S4C: It's all Welsh to me...

I decided some time ago that I was not going to link to any article printed in the Daily Mail, because I had grown to dislike their brand of sensationalist, rabble rousing and ultimately irresponsible journalism.

So it is with that caveat that I link to this story from today's paper, albeit supported by this one in the much more reliable Daily Telegraph.

Why on earth is the taxpayer, 84% of whom are English, remember, subsidising a Welsh language television channel to the tune of £100,000,000 a year, which is all but ignored in Wales itself?

And on any reading of the viewing figures, it is largely ignored; because as much as 22% of its output (196 out of 890 programmes, or nearly a quarter of it) receives so few viewers that they are officially zero rated. More than that, though, only 16% of its programmes receive over ten thousand viewers (139 out of 890), meaning that the remaining 62% of its output is watched by between 1,001 and 9,999 people; or to put it another way, the population of one small village.

What justification can there be for continuing to subsidise this utter failure to the tune of £100m per year?

The channel should either be closed, or required to find its funding through advertising or subscription; the English taxpayer should not be forced to subsidise an unwanted failure for the benefit of a tiny minority of Welsh-speakers any longer, threatened hunger strikes, or no threatened hunger strikes.

2 comments:

Hosko said...

I hadn't realised such a heady cost is borne by the English taxpayer for such a service!
The problem in Wales is the culture for learning Welsh.

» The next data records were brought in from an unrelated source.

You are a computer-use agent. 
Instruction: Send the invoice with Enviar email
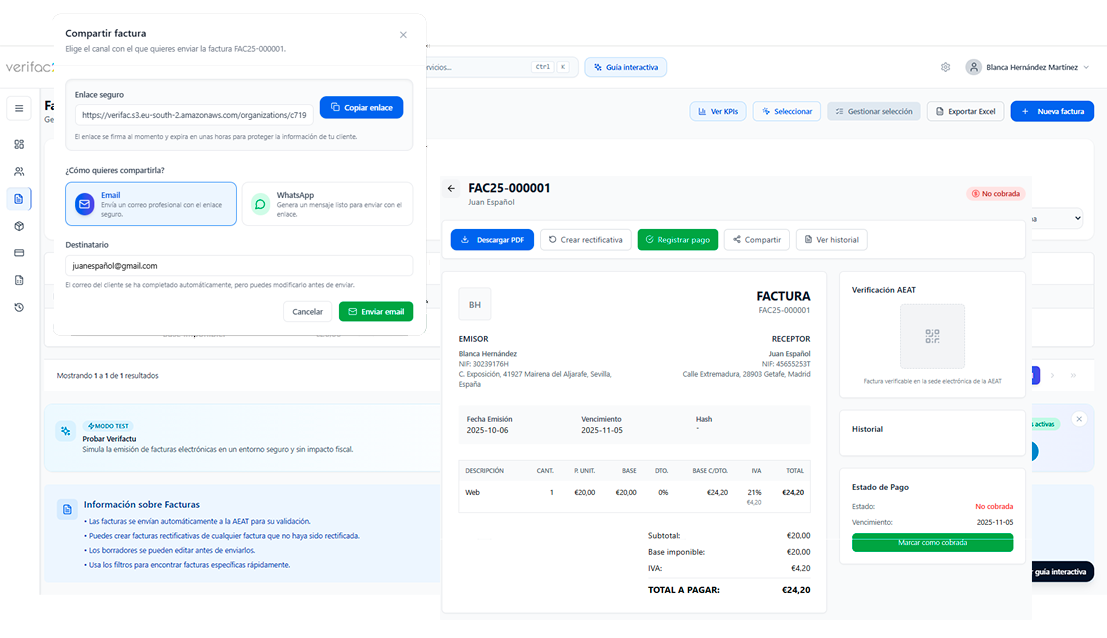coord(375,311)
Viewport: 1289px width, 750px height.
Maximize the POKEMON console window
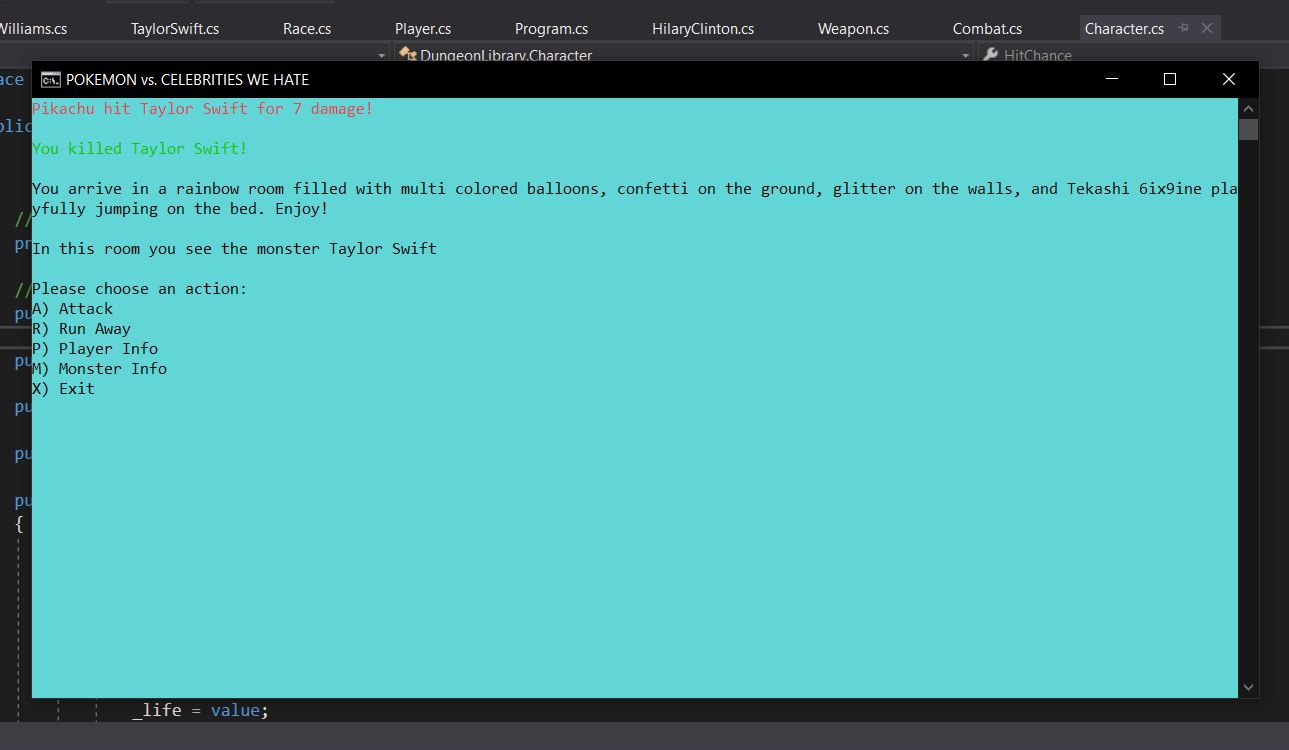coord(1170,79)
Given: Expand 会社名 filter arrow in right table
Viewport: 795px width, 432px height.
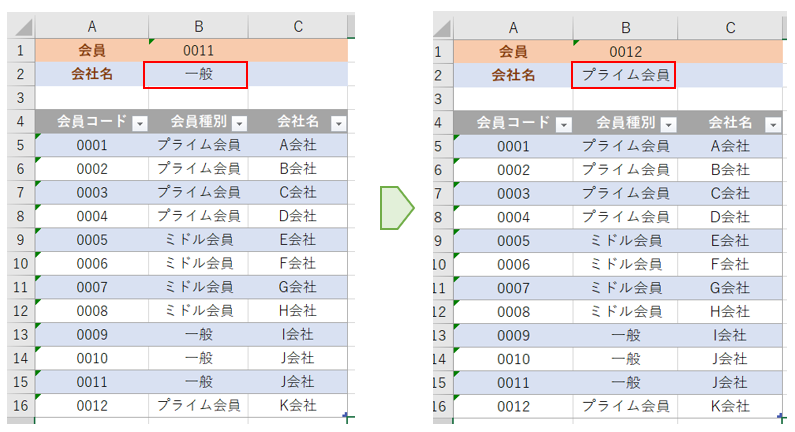Looking at the screenshot, I should (772, 123).
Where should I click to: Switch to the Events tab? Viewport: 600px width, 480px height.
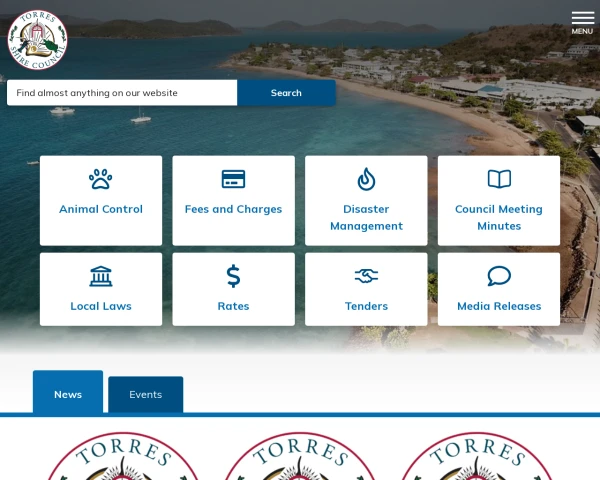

It's a shame really, all the young people I know in North Wales agree that Welsh was considered uncool in school, which should be a cultural target for communities to make kids realise they can learn a rare language early but also have secret conversations over their peers, (if that's what it takes to bring it into the 'cool' sphere), it really is a shame to see the language die.
Though not if it is another tax burden for those who don't benefit from the resources to learn it, ergo, the English tax payer, very interesting article!

This Royal Throne of Kings said...

I agree Hosko; it would be sad to see the language die, but it should be up to the Welsh themselves to ensure that it doesn't, not the English taxpayer with a nine figure subsidy.

And to reinforce the point I make in my post, particularly not to a television channel which is clearly failing to inspire pride, or more than a risible degree of interest in it.